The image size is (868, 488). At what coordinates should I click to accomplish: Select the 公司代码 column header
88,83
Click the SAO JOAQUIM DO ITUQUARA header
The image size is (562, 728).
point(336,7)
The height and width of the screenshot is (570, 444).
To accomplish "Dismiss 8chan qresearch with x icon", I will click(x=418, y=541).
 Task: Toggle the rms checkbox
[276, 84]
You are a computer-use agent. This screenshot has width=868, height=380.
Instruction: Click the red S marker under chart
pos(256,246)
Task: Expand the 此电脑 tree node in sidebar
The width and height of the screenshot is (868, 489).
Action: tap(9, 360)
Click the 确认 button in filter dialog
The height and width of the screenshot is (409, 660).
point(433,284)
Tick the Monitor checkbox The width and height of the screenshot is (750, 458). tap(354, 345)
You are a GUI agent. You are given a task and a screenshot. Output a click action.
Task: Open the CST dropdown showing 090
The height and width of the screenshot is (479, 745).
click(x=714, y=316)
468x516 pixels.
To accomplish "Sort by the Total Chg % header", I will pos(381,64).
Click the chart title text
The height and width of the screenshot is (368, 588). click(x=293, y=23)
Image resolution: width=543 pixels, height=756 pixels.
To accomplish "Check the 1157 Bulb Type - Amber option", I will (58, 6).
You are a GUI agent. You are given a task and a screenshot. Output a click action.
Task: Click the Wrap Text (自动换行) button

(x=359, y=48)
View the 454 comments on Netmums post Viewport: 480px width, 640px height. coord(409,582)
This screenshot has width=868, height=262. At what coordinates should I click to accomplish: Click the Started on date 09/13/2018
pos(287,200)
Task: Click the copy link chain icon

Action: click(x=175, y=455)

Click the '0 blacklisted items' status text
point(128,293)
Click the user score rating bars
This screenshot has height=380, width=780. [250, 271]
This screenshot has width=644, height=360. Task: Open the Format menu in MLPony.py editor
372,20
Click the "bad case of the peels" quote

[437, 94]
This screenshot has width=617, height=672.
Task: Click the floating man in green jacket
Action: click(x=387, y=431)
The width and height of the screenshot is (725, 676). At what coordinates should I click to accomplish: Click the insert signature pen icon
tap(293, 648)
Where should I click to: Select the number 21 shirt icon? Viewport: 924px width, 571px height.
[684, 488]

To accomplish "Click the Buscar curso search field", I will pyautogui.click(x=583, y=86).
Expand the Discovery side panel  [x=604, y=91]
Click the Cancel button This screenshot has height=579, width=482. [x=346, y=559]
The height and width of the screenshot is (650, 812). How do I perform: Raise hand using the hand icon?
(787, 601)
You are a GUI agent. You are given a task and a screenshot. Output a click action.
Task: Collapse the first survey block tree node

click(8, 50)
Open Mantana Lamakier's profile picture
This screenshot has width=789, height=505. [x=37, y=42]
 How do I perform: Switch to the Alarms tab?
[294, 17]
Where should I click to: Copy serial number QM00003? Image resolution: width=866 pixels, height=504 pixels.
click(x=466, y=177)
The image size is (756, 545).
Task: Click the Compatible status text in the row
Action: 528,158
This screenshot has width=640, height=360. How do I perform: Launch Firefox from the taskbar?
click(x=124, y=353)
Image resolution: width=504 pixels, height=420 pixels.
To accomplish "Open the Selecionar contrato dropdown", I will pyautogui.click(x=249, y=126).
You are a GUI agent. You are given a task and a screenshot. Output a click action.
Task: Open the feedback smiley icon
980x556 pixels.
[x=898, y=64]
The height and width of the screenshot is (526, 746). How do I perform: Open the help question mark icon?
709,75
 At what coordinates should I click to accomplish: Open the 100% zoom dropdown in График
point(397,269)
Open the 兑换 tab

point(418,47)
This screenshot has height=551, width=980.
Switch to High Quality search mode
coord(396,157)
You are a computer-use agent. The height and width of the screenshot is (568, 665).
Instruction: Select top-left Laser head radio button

**What the exercise asks**
Check each line of the material for "computer". Copy the ones that have it.

**Output of the exercise**
You are a computer-use agent. This screenshot has width=868, height=380.
You are a computer-use agent. The height and width of the screenshot is (568, 665).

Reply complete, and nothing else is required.